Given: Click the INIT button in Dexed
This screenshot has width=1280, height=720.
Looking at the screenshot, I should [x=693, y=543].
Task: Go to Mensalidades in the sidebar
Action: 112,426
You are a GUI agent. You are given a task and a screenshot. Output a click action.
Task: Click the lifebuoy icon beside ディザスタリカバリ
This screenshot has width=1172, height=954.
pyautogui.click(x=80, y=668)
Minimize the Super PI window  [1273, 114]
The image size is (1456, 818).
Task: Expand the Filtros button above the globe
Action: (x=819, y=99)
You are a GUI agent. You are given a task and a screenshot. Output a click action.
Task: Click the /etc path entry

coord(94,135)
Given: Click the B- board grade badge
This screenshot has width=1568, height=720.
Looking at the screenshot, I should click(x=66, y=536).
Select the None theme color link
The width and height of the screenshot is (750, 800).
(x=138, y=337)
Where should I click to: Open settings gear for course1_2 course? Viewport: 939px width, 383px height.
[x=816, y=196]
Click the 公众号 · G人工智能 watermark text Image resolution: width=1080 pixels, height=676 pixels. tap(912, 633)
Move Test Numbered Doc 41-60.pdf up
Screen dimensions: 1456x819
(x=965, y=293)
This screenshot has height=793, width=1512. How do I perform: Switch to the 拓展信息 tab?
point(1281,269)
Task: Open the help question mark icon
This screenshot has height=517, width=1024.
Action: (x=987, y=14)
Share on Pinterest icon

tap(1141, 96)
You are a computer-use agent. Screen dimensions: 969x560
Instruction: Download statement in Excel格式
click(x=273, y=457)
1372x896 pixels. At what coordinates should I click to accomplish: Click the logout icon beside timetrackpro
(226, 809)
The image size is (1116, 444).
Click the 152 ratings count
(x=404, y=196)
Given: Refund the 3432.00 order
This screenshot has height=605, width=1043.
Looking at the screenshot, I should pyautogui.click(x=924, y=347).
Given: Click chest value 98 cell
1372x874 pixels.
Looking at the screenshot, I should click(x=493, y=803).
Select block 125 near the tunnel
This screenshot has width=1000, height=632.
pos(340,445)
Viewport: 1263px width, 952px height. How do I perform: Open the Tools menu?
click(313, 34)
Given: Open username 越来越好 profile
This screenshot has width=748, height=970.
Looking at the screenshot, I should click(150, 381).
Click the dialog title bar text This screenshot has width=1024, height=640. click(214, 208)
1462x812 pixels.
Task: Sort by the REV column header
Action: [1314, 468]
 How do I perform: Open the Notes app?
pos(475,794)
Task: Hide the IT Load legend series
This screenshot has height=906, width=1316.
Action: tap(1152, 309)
■ ■ ■ ■ ■
Report every line of the data above that contains the word "icon", treating uppercase and lowercase letters as distinct.

Task: Click the lifebuoy icon beside ディザスタリカバリ
Task: Open the help question mark icon
Share on Pinterest icon
1372x896 pixels. At what coordinates should I click to accomplish: Click the logout icon beside timetrackpro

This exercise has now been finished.